What’s happening now?
We’re forming a search committee to find the most awesome and incredible human being for the job — and this message is the invitation to join that committee.
In earlier conversations, we’ve talked about the various benefits of asking someone within the project to fill the role vs. inviting someone from the outside, with experience in open source and communities but not necessarily deeply with Fedora. There clearly are benefits and disadvantages either way, and we’re open to either one. We’d like the search committee to include both perspectives (as well as of course different backgrounds and expertise with minority groups). That way, if we choose someone external, we can feel confident that people with a longer history within the project back the choice (and, indeed, were part of making it); and if we choose someone from within Fedora, that we also have the benefit of outside perspective in doing so.
How can I help?
If you’re interested in helping with the search, please email me at mattdm@fedoraproject.org with answers to the following questions (and/or anything else you’d like to say). I’ll share responses confidentially with other members of the Fedora Council, and we’ll form the committee from there.
- Why do you believe diversity and inclusion are important for Fedora, and why do you want to join the search team for Fedora’s Diversity Adviser?
- What specific minority group(s) or issues can you offer insight about? What perspectives, experiences, or knowledge about diversity and inclusion could you share as a member of the search team?

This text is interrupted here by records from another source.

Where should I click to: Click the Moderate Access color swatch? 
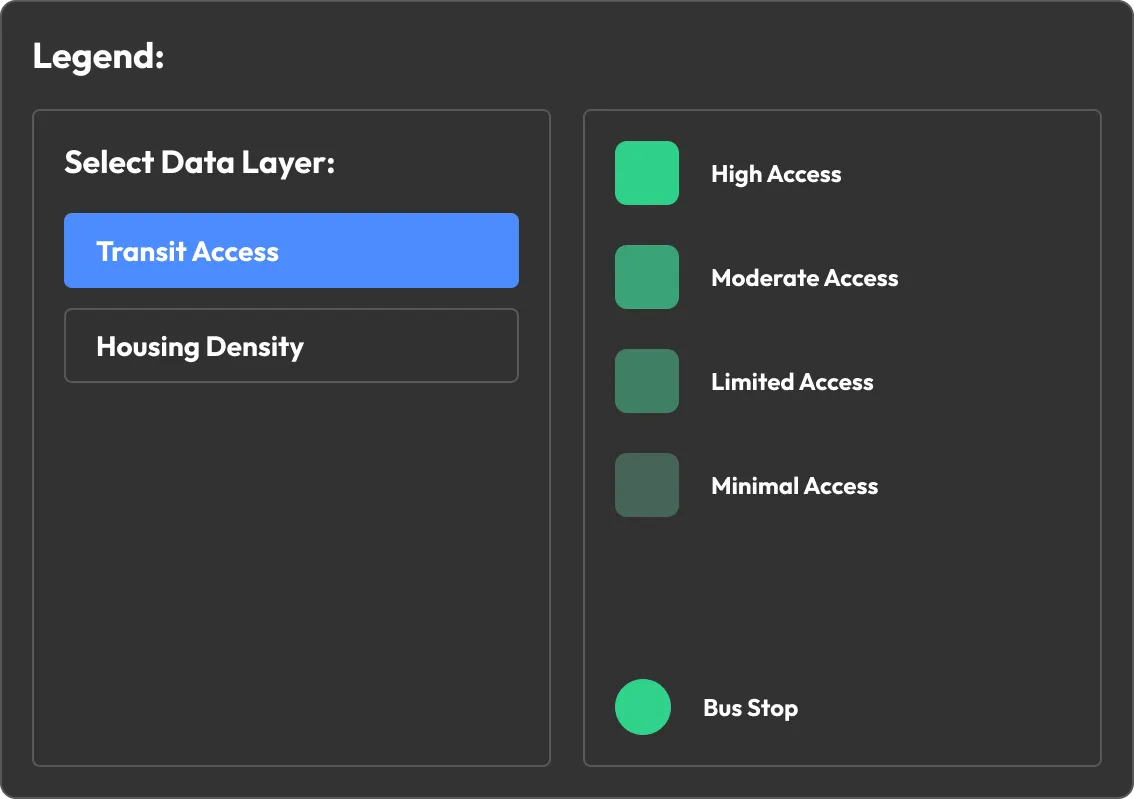[646, 277]
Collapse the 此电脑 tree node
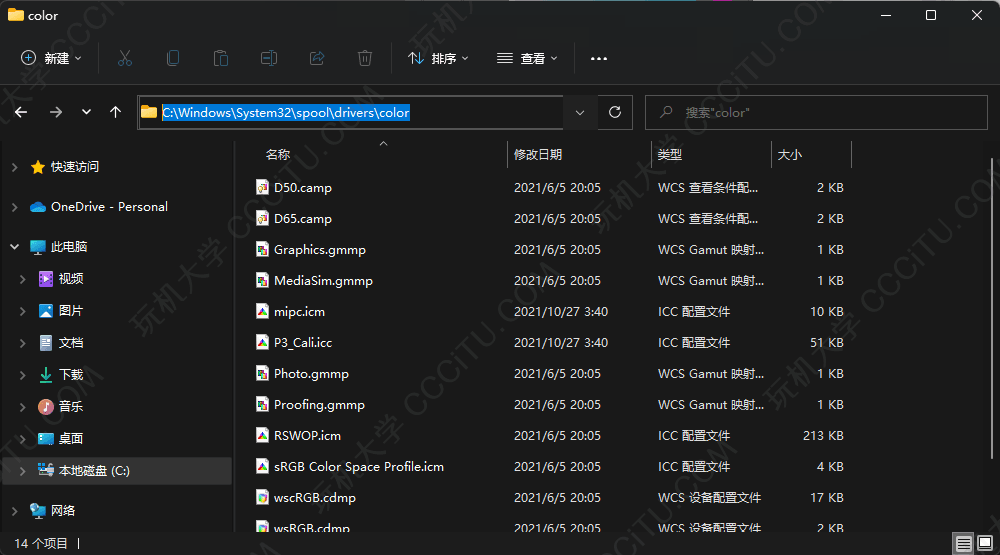Screen dimensions: 1000x555 (15, 247)
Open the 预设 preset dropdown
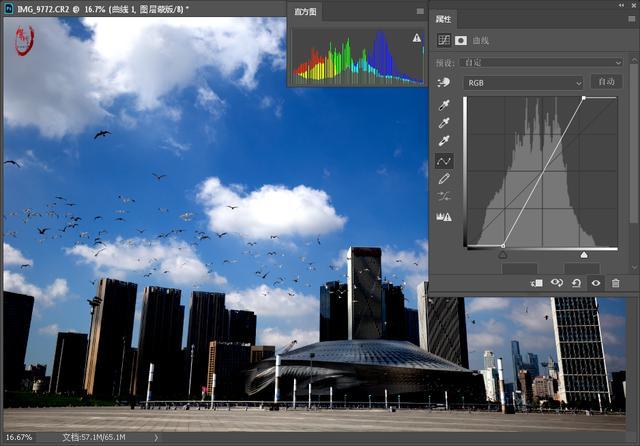 (x=541, y=62)
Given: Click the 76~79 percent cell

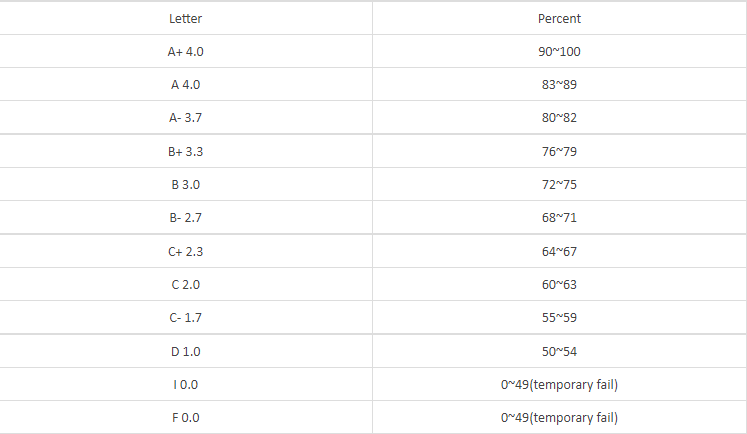Looking at the screenshot, I should 559,151.
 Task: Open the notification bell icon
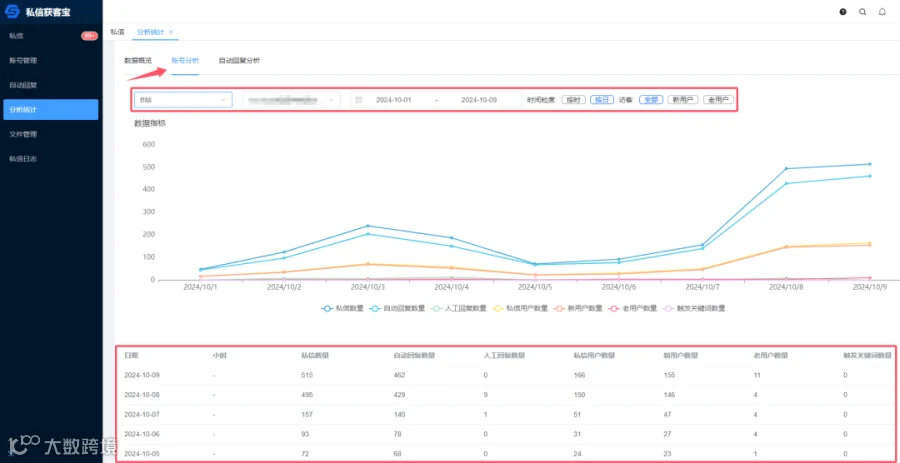pyautogui.click(x=882, y=11)
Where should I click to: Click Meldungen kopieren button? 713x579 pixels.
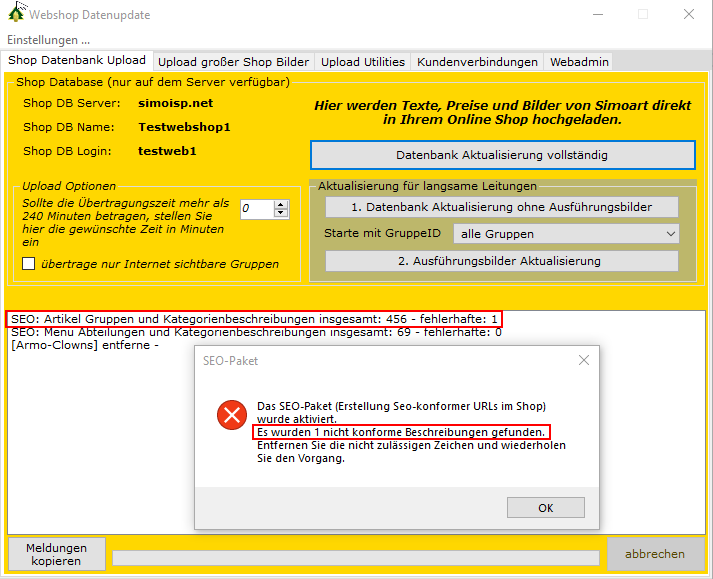click(x=56, y=554)
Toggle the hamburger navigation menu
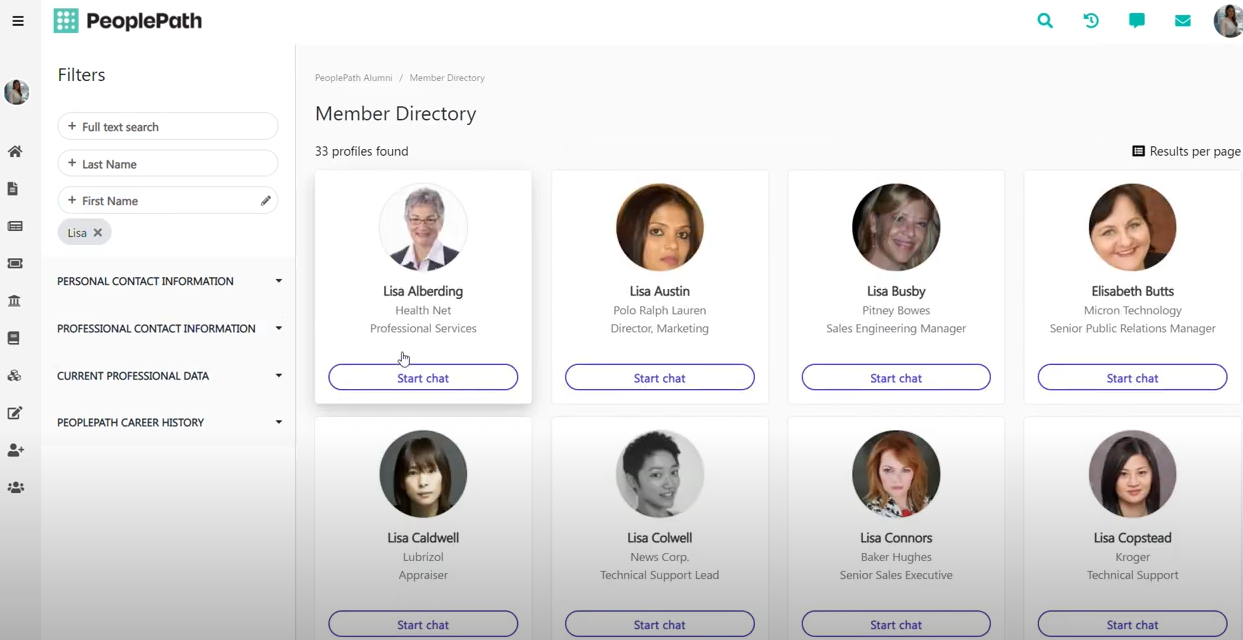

- To give us further insight, feel free to provide names and contact information for up to three people who can speak to your passion, interest, or experience with diversity and inclusion.
Please send responses by March 31st, 2015, so we can get the search underway. We will leave actual details of how the search will work up to the searchers. It may end up that someone with interest in being on the search team will also be the best candidate; the Council doesn’t see that as a problem. And, it may be that the committee will want to continue to exist after the search, in an advisory role or as part of an action team, but we also don’t want to raise barriers by making that an initial obligation.
Note that the Diversity Adviser currently an unpaid, volunteer position. I personally hope we can change that in the future, but we also wanted to take the steps we can now to make progress. This is not a token role; it carries full participation in Council consensus for any and all project issues relevant to diversity.
Please share!
Please share this invitation with anyone you think might be interested, both within Fedora and outside of Fedora in relevant communities. Thank you!
Cover Photo — Lápis by Cleide Isabel CC-BY-SA 3.0
M. Edward Borasky (@znmeb)
Is the “Fedora Diversity Advisor” a paid position with hiring and firing authority?
Paul W. Frields
Hi Edward, the post states this is an unpaid, volunteer position currently, although it might not be so in the future.
Matthew Miller
To put things in perspective, note that there are no positions with hiring and firing authority within the Fedora Project. We’re just not structured that way.
Of course, Red Hat sponsors many people to work on Fedora, but for most people, it is not their full-time job even then, and only a very few managers oversee teams dedicated to or even largely focused on Fedora.
Leslie Satenstein
I am not in the running. I am not of sufficiently diverse experience with my 55 years in IT.
I am very glad though, to see the end-user community have a spokesperson represent them within different projects.
Some thought might be to clone the person. The “his or her” clone could be an expert in servers, another within data security, a third with desktop interfces, etc. In this regard, a good idea would be to look at the Fedora spins and see if one person has the background to represent the target group represented by that spin.
Ding-Yi Chen
Just curious, how many people your are looking for?